↓↓↓
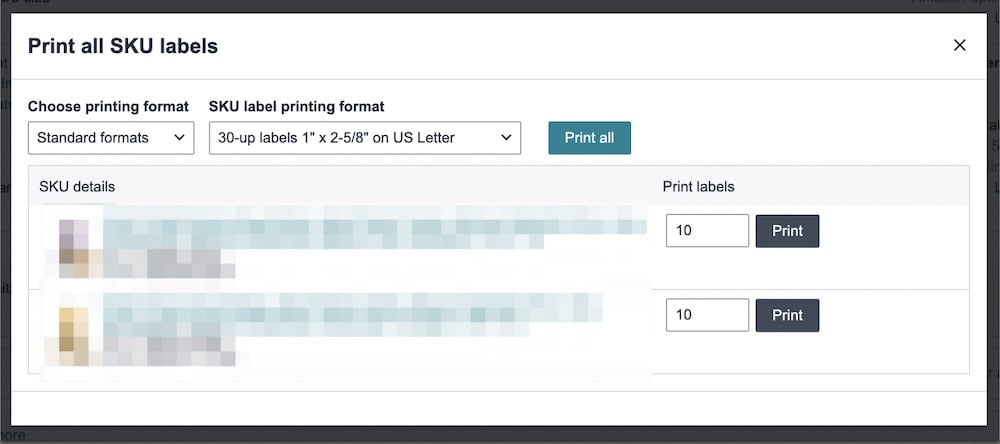Click the chevron arrow on Standard formats

(x=180, y=138)

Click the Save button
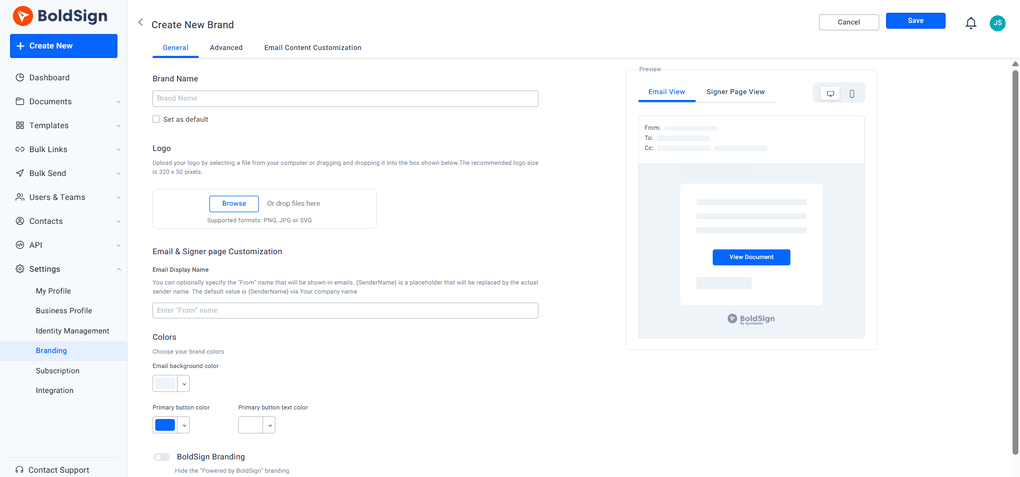[x=915, y=21]
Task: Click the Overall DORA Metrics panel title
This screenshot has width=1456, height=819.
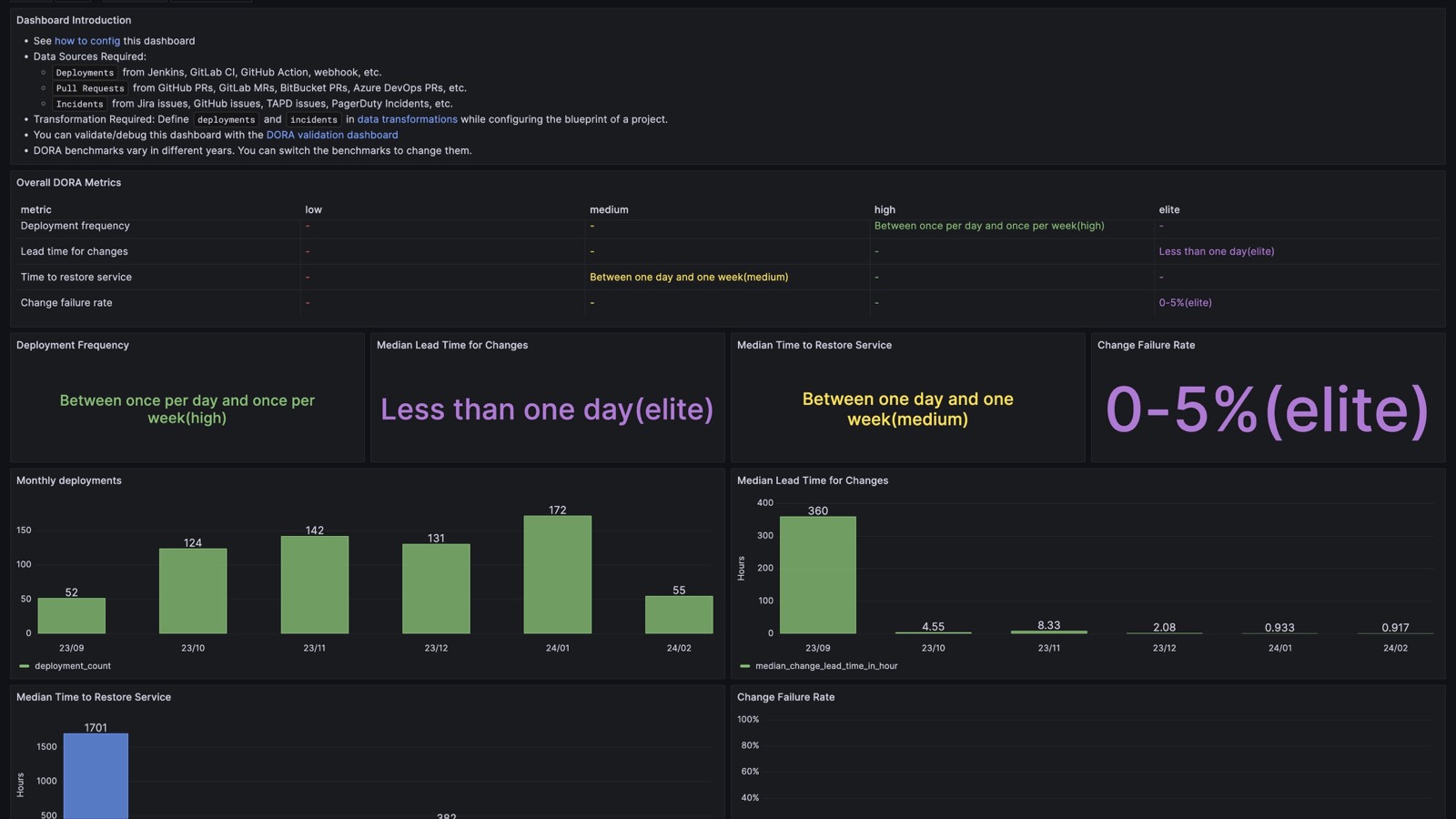Action: (67, 182)
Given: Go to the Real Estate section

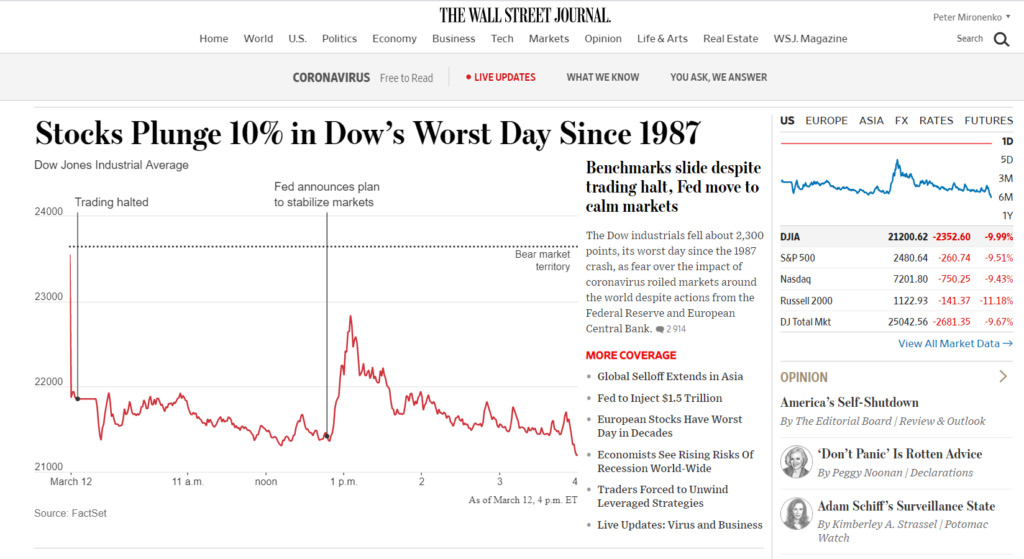Looking at the screenshot, I should pos(730,39).
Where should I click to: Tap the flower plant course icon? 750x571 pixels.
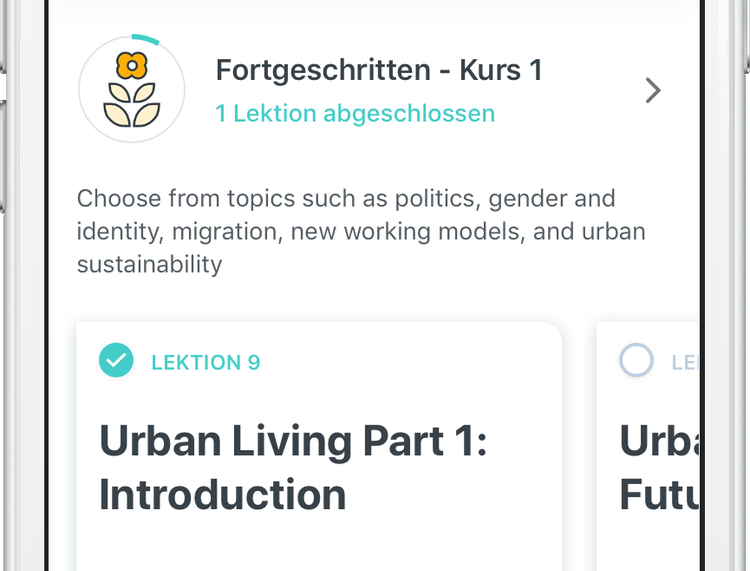point(132,90)
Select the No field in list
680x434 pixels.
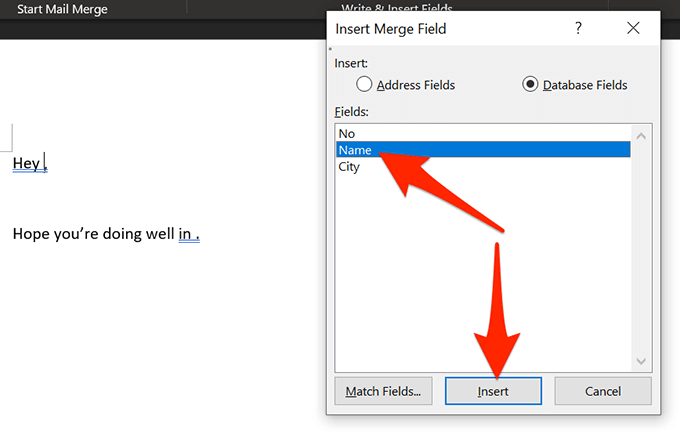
↑↑↑
→ **Job**
Copy all of the records above word for word, but leave out the pictures.

→ **Task answer**
Click the chevron arrow on Standard formats

(x=180, y=138)

Click the Save button
[x=915, y=21]
Task: Click the Overall DORA Metrics panel title
This screenshot has width=1456, height=819.
Action: (67, 182)
Given: Go to the Real Estate section

Looking at the screenshot, I should pos(730,39).
Where should I click to: Tap the flower plant course icon? 750x571 pixels.
point(132,90)
Select the No field in list
680x434 pixels.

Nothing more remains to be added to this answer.